## REQUIREMENT
From the line that contains "Where should I click to: Close" to the final line of the records below, print each line exactly and leave every picture out.

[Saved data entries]

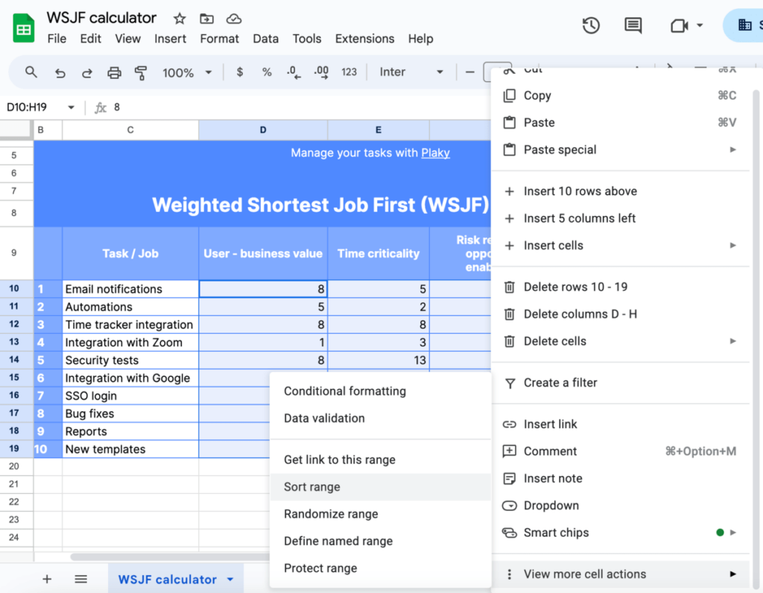Show all comments

(x=633, y=25)
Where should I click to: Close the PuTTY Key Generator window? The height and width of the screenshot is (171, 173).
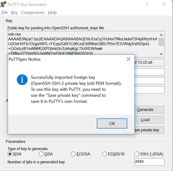coord(164,4)
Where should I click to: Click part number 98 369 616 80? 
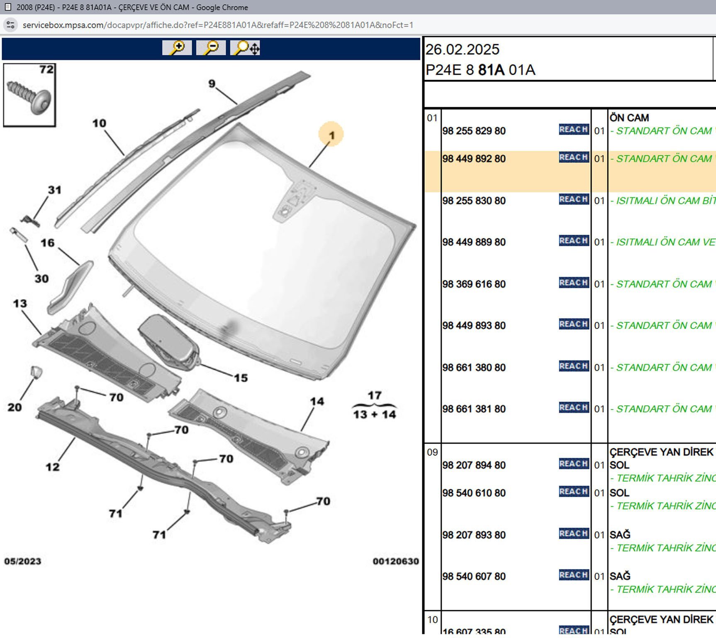coord(474,285)
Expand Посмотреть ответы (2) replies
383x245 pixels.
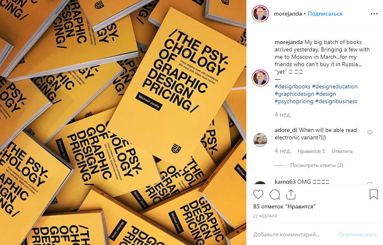click(x=317, y=165)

## RESPONSE
Where should I click to: Close the PuTTY Key Generator window? The height and width of the screenshot is (171, 173).
coord(164,4)
Where should I click to: Click part number 98 369 616 80? 
coord(474,285)
Expand Посмотреть ответы (2) replies
383x245 pixels.
click(x=317, y=165)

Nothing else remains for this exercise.